== WORKING DATA

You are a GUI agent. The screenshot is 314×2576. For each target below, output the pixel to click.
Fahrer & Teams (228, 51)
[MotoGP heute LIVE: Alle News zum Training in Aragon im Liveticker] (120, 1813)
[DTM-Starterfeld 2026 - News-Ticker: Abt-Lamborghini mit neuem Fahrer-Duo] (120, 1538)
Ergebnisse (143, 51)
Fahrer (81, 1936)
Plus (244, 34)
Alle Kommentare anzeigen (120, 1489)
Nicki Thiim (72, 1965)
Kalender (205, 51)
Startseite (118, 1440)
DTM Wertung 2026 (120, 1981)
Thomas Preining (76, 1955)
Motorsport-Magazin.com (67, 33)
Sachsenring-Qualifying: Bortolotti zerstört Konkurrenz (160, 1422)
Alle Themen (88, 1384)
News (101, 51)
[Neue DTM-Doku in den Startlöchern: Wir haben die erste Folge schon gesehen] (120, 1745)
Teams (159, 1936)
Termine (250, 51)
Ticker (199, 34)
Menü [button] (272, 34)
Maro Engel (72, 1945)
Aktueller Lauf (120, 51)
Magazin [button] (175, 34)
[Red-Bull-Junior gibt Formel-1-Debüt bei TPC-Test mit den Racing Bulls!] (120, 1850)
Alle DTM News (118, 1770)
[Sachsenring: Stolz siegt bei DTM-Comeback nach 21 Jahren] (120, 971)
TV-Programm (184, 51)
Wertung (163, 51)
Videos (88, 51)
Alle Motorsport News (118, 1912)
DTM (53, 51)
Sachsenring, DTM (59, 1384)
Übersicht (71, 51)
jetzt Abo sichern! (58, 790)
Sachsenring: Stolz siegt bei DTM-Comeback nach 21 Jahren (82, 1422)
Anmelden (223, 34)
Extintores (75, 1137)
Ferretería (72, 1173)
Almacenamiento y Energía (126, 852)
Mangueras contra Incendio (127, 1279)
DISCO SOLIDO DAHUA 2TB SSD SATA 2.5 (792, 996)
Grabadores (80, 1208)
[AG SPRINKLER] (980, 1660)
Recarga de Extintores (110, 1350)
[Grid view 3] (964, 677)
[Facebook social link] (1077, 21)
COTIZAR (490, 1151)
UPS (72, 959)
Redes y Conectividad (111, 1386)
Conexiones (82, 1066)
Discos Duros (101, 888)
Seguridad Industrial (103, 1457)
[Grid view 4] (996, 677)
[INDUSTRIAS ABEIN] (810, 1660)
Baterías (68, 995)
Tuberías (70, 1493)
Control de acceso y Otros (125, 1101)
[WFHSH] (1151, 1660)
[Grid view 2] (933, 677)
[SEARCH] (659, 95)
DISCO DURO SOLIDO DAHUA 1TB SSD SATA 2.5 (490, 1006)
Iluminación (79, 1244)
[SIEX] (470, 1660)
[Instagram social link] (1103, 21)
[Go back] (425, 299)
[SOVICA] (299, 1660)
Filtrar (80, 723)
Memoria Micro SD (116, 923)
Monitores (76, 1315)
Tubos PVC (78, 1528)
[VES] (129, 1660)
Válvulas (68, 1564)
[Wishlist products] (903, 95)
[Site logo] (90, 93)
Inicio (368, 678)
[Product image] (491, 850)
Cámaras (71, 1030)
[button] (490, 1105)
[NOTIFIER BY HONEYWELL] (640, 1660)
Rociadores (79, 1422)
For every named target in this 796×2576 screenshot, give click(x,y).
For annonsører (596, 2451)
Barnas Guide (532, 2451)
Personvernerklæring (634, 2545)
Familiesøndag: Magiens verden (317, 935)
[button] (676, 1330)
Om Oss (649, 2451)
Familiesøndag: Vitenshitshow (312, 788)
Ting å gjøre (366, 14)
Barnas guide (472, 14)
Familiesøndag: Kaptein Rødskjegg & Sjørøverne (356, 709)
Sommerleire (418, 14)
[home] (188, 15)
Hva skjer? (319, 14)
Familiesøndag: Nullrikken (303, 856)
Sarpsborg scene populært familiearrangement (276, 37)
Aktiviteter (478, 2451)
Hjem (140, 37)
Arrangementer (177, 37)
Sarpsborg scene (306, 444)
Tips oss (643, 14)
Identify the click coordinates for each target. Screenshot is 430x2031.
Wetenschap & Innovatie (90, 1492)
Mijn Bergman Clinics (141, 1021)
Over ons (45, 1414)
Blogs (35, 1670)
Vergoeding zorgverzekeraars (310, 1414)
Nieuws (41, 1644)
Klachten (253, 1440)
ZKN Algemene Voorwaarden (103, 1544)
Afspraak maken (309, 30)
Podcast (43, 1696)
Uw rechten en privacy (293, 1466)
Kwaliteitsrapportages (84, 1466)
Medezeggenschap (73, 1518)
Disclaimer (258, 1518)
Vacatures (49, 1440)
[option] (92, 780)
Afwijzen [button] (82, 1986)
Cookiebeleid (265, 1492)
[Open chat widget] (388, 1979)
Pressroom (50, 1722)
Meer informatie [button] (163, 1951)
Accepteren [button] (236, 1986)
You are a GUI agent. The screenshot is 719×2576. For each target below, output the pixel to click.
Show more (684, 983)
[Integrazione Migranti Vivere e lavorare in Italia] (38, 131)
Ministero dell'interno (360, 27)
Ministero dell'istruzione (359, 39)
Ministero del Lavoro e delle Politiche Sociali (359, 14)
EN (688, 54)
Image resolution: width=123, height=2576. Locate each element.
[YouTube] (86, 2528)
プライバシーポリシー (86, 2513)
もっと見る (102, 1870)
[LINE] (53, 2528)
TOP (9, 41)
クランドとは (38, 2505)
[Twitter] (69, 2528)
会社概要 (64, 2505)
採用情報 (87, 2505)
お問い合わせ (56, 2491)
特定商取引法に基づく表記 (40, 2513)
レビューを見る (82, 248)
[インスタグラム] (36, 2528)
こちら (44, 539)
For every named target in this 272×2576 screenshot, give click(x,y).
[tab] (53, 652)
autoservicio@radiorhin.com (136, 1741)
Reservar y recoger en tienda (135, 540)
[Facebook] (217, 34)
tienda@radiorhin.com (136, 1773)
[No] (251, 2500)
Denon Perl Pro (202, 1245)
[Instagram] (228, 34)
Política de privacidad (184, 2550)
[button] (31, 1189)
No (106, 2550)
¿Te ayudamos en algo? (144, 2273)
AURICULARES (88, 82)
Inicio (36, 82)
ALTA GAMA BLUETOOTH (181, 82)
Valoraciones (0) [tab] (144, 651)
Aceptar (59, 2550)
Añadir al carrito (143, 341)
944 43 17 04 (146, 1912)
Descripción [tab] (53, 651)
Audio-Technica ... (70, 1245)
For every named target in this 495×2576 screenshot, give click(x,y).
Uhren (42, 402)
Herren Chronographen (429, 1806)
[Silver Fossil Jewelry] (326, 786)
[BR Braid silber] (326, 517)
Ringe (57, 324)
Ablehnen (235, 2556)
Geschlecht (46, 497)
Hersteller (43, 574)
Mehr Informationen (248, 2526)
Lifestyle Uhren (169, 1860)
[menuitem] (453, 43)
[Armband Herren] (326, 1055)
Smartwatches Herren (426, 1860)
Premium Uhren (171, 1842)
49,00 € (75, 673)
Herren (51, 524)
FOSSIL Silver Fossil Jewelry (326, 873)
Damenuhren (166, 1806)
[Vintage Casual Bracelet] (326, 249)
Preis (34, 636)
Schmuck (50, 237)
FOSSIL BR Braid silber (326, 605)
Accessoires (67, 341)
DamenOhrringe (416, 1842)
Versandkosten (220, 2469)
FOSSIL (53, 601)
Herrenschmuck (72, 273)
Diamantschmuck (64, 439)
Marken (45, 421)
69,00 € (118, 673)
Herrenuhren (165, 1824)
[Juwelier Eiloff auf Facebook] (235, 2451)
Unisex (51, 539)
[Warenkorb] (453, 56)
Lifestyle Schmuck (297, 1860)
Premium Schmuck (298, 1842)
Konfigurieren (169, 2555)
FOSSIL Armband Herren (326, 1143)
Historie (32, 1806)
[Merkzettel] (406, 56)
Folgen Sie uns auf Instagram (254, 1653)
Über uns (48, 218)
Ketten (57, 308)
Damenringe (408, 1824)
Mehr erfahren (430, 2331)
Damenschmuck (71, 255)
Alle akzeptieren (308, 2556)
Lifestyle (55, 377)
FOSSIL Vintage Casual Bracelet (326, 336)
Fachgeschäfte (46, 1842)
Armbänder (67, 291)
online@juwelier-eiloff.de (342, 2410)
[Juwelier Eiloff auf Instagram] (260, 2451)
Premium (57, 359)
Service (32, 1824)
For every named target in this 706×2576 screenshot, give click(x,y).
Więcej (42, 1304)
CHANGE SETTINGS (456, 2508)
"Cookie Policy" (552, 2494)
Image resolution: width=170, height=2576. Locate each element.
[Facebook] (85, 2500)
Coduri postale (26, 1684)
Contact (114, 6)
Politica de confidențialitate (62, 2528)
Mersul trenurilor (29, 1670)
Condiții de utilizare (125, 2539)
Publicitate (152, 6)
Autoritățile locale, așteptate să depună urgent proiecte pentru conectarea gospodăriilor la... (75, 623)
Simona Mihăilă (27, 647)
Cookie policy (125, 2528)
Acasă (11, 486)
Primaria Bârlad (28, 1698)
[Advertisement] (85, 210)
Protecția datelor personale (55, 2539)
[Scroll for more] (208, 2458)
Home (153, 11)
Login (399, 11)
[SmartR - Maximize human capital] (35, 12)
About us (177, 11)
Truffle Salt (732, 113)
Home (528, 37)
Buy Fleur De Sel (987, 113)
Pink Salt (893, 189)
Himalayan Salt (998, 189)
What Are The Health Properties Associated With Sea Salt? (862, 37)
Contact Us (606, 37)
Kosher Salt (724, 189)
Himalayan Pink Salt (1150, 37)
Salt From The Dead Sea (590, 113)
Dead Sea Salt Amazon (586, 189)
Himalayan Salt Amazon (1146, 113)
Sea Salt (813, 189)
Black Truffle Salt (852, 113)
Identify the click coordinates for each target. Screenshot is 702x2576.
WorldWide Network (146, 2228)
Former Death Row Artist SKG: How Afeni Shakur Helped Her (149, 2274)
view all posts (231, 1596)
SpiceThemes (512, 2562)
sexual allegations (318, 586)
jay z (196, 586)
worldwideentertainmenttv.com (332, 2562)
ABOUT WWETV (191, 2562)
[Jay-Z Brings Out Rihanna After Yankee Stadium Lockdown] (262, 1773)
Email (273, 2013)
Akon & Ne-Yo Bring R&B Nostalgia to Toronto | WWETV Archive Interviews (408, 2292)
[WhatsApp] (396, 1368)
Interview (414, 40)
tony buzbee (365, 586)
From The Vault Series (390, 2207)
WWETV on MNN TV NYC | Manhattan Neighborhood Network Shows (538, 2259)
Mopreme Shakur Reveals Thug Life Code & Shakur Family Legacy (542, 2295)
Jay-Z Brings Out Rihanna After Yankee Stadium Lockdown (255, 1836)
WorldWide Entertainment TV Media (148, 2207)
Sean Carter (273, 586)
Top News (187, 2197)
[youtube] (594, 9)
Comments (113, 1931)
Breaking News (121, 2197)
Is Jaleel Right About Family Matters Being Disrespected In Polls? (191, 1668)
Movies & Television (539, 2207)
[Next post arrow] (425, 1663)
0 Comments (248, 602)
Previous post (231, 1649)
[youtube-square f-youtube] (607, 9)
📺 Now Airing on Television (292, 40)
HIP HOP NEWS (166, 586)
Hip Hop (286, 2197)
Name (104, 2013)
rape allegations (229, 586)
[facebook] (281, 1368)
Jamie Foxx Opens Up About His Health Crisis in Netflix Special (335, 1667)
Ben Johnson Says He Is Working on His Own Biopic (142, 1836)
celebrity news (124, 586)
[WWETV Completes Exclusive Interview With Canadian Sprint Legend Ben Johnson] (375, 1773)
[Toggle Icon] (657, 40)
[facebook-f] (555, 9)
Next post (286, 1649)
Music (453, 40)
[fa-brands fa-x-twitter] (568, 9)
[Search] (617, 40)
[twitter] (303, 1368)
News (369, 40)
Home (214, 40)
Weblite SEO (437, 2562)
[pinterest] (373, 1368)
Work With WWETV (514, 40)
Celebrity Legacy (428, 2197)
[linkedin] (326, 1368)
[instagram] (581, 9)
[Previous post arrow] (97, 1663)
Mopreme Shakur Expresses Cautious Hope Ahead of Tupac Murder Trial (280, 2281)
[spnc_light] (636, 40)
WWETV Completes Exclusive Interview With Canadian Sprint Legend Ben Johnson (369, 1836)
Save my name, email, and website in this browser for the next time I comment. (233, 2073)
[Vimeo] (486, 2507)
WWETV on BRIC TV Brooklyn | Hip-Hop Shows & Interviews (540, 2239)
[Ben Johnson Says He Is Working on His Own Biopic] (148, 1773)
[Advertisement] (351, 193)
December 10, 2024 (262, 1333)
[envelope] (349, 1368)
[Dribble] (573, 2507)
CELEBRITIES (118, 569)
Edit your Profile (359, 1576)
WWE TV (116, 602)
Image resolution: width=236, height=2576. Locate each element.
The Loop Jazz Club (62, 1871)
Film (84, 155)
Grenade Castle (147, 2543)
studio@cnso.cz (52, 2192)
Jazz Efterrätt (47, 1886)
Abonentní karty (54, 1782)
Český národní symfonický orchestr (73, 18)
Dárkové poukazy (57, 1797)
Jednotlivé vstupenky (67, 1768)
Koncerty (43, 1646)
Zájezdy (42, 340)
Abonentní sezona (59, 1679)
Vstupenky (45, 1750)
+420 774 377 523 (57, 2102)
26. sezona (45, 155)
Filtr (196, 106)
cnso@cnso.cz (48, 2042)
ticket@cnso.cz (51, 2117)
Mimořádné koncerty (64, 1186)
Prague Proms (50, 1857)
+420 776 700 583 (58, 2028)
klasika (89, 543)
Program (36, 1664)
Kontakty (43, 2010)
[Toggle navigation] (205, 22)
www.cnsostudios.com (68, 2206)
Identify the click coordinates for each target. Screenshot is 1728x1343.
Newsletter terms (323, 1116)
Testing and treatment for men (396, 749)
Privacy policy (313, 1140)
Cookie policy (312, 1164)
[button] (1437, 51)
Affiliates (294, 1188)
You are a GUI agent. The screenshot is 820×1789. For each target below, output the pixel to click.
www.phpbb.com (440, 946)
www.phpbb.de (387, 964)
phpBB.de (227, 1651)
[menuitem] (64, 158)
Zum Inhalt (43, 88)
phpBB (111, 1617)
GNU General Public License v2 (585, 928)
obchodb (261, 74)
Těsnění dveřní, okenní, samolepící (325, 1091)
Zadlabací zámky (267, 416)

====

TASK PROMPT: An exact copy of the lines above between the line holding "[Grid view 3] (964, 677)" and the line holding "[Grid view 2] (933, 677)", inclusive, is the whole answer.

TASK ANSWER:
[Grid view 3] (964, 677)
[Facebook social link] (1077, 21)
COTIZAR (490, 1151)
UPS (72, 959)
Redes y Conectividad (111, 1386)
Conexiones (82, 1066)
Discos Duros (101, 888)
Seguridad Industrial (103, 1457)
[Grid view 4] (996, 677)
[INDUSTRIAS ABEIN] (810, 1660)
Baterías (68, 995)
Tuberías (70, 1493)
Control de acceso y Otros (125, 1101)
[WFHSH] (1151, 1660)
[Grid view 2] (933, 677)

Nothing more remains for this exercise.